Under the SIP strategy, we would have made an investment of ₹10,000 per month on these 20 stocks which would have totalled an investment of ₹2,00,000 every month at the prevalent price of the stock. In 108 months, a total of ₹2,16,00,000 would have been invested and the corpus accumulated in this time would have been ₹4,46,01,451.
Running the XIRR function, the ex-dividend annualized returns of the SIP strategy comes to 15.4% which is about 1.7% lower than the returns under the 52-week low strategy.
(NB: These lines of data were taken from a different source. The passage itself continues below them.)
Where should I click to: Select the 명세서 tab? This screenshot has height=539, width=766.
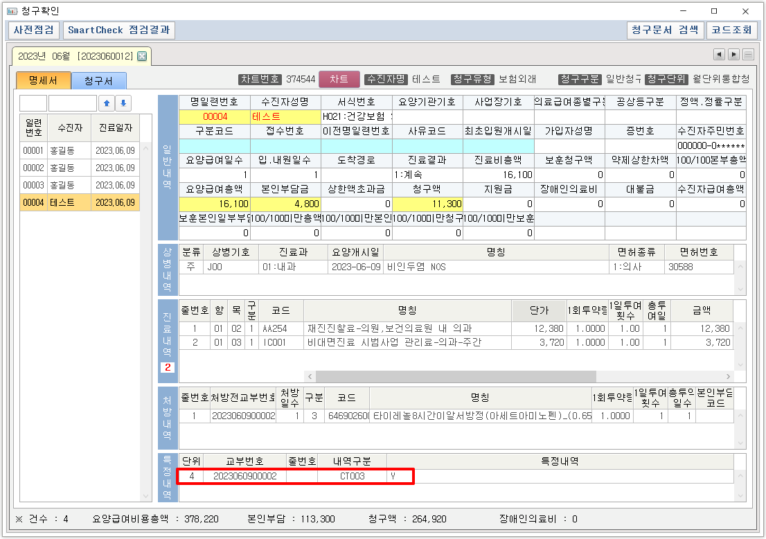click(43, 81)
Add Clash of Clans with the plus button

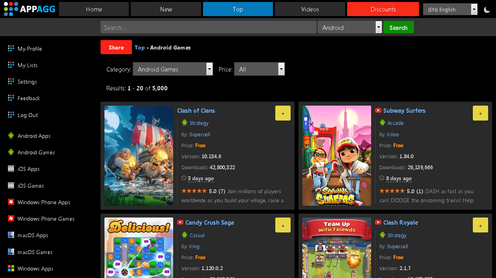pos(283,113)

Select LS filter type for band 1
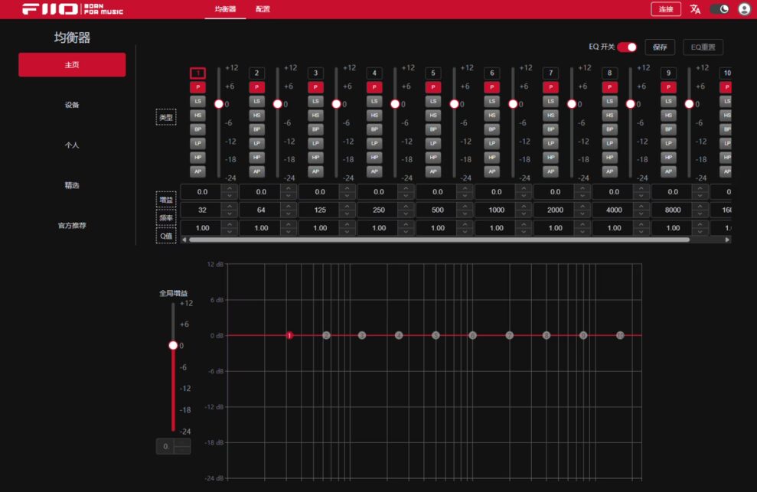coord(197,101)
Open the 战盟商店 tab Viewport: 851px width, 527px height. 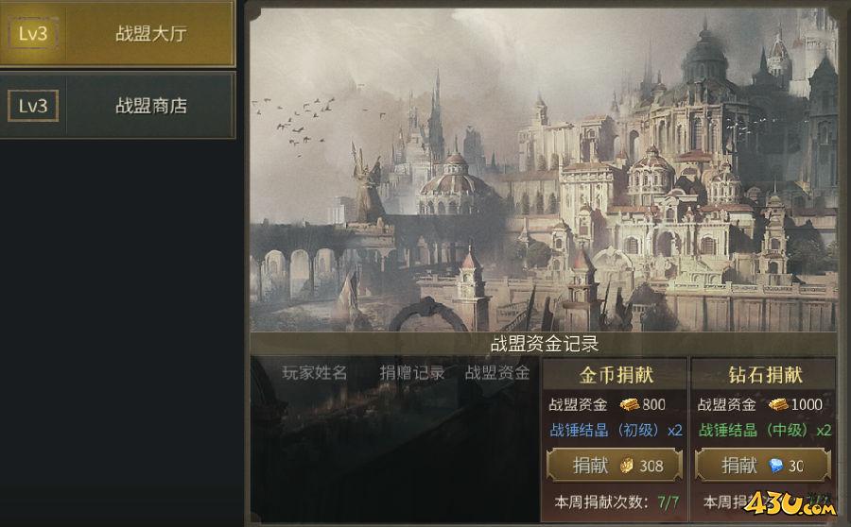point(117,106)

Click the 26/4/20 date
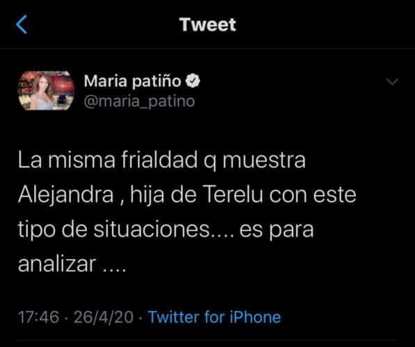pos(104,317)
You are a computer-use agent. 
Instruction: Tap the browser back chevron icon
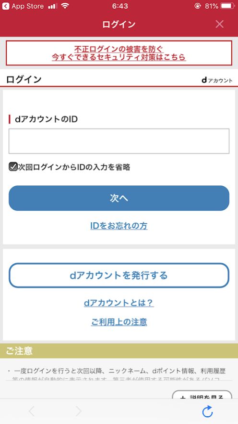(32, 411)
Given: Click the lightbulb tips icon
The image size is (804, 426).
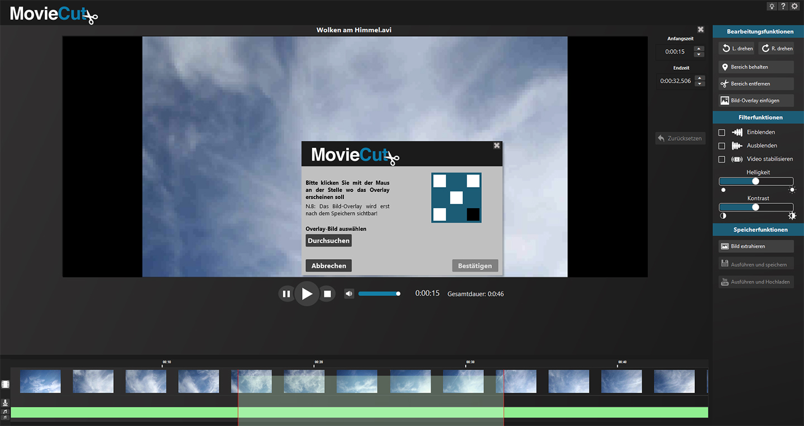Looking at the screenshot, I should 773,6.
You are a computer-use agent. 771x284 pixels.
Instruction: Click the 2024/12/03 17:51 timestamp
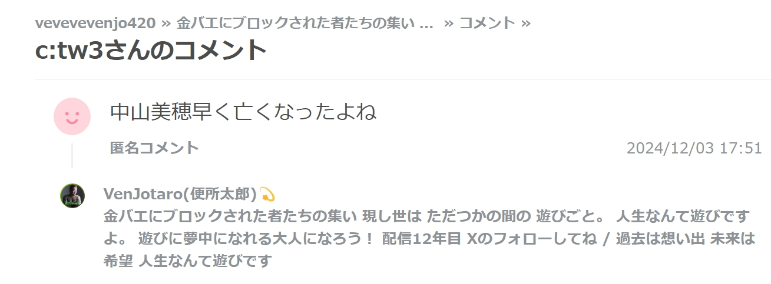click(x=694, y=148)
The 52-week low strategy of investing came ahead of the more popular SIP investing strategy from a returns perspective with the 52-week low strategy offering a 17.1% annual returns over the 15.4% returns received under the SIP strategy
However, we also noticed that while the 52-week strategy did maximize returns, it might have also let go of a lot of opportunities. Like of the 108 months under consideration, there were zero buying opportunities in 35 months i.e. none of the 20 stocks in our sample hit their 52-week low in those 35 months.
One of those big patches was Jan 2012 to Jan 2013, when only one stock for just one month hit a 52-week low. So while with the 52-week low strategy I could only invest ₹10,000 in those 13 months, with the SIP strategy I could have invested ₹26,00,000. This ₹26,00,000 invested between Jan 2012 to Jan 2013, would have yielded for me in November 2019 a corpus of ₹79,07,771 from that bunch of investment. From an XIRR basis, I would have stood to make returns of 16.3% – which is a far higher return than I would have earned by staying in cash (bad move!) or in a debt fund (9-10% during the period under consideration)
Overall, purchasing stocks which are at a 52-week low assuming that a regular investor is going to make a killing out of it seems to be wishful thinking. Yes, there seems to be some upside in performance but a 1.7% increase in return would be enough to make such an investor quite disappointed.
Over the next few posts, I will be compiling more information on the art of investing and how one can scientifically find winners among thousands of stocks in the investing universe.